O artigo abaixo foi publicado
pelo site da revista Cristianismo Hoje e foi escrito pelo pessoal da redação do
mesmo.
Já
não cresce tanto
Declínio nas estatísticas de
avanço numérico do segmento evangélico sinaliza crise da Igreja.
Escrito por: Da Redação
Há coisa de cinco anos,
evangélicos de todo o Brasil entraram em festa. Pela primeira vez, desde que o
país foi achado pelos portugueses, a fé católica perderia sua hegemonia. Esta,
pelo menos, era a previsão de pastores, líderes e pesquisadores diante dos
números promissores sobre o avanço da Igreja Evangélica no país. “O Brasil é do
Senhor”, frase bradada dos púlpitos e nos programas evangélicos na TV,
sintetizava a virada de mesa que aconteceria em breve. Quem cresse e vivesse,
veria – e a base para tanto ufanismo eram as estatísticas do Instituto Brasileiro
de Geografia e Estatística, o IBGE, que a cada década realiza o Censo da
população nacional. No levantamento do ano 2010, chegou-se à cifra de 42,3
milhões de crentes, ou 22,2% do povo brasileiro. O processo fora mais
avassalador ainda nas comparações anteriores, que mostravam um avanço de seis
vezes do segmento em duas décadas. Em seu estudo A dinâmica das filiações
religiosas no Brasil entre 2000 e 2010, o pesquisador José Eustáquio Diniz, da
Escola Nacional de Ciências Estatísticas, chegou a dizer que o Brasil poderia
ser um país de maioria evangélica já por volta de 2030: “Apenas pelo efeito da
inércia demográfica, haverá crescimento da população evangélica.”

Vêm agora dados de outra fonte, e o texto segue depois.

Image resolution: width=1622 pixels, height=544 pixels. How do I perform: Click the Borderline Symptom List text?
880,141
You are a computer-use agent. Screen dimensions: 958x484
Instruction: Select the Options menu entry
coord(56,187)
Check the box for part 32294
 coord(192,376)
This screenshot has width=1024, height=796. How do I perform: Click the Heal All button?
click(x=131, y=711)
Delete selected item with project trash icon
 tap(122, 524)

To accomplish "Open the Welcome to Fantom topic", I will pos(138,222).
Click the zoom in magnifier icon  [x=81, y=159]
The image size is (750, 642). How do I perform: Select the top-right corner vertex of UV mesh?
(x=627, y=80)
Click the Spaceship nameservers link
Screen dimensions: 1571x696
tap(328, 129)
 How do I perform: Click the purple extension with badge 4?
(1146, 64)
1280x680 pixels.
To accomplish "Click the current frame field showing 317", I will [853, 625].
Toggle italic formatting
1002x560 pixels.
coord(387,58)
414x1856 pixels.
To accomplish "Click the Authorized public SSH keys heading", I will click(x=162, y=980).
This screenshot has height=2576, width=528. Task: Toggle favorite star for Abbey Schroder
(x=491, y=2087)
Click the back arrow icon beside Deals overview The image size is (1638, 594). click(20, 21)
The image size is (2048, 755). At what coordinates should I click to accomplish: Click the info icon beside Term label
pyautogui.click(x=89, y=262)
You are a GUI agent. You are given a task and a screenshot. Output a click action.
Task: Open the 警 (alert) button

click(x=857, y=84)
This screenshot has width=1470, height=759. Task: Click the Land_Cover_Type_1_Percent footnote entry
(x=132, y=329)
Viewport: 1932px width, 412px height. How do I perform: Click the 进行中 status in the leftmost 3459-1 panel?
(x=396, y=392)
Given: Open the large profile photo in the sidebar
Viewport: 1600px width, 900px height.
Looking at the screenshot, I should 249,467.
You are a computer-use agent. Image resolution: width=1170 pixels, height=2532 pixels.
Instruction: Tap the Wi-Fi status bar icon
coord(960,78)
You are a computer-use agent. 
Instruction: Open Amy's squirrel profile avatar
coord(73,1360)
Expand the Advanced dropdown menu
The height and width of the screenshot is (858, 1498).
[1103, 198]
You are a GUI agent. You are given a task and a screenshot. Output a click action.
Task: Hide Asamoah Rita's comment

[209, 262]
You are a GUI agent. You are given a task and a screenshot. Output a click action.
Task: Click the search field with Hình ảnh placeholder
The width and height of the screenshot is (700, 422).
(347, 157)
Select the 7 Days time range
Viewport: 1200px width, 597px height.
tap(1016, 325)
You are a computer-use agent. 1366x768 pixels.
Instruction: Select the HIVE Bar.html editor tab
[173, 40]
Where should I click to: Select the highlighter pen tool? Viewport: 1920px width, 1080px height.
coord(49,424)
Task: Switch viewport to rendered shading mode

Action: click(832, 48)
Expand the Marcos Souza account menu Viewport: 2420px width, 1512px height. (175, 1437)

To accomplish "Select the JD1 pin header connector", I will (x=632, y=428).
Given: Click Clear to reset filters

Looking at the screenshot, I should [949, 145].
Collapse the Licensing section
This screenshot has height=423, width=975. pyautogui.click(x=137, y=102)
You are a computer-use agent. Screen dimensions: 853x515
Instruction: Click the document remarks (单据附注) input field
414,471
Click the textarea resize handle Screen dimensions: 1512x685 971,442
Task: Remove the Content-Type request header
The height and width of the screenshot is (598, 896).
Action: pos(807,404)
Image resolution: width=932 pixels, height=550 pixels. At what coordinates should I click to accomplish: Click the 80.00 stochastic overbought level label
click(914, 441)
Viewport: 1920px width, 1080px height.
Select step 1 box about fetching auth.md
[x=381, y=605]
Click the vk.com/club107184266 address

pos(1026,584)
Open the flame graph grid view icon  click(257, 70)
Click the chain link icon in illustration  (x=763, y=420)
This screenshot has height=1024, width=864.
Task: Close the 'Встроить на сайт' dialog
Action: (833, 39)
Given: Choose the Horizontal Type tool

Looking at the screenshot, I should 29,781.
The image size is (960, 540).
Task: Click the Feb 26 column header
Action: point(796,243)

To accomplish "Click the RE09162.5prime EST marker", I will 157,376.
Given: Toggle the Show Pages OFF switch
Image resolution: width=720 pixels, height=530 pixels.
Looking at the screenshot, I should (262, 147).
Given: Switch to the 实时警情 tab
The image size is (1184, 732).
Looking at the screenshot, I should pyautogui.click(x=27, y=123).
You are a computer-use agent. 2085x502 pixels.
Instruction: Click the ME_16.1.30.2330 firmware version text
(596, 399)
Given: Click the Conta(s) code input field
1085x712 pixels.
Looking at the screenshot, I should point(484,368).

Na mesma onda foram muitos
pastores e institutos de pesquisa evangélicos. O Departamento de Pesquisas do
ministério Servindo Pastores e Líderes (Sepal) divulgou uma estimativa, em
2011, segundo a qual os evangélicos representariam mais da metade da população
brasileira já em 2020. “Eles serão aproximadamente 109,3 milhões, para uma
população de 209,3 milhões,” previu o teólogo e pesquisador Luis André Bruneto.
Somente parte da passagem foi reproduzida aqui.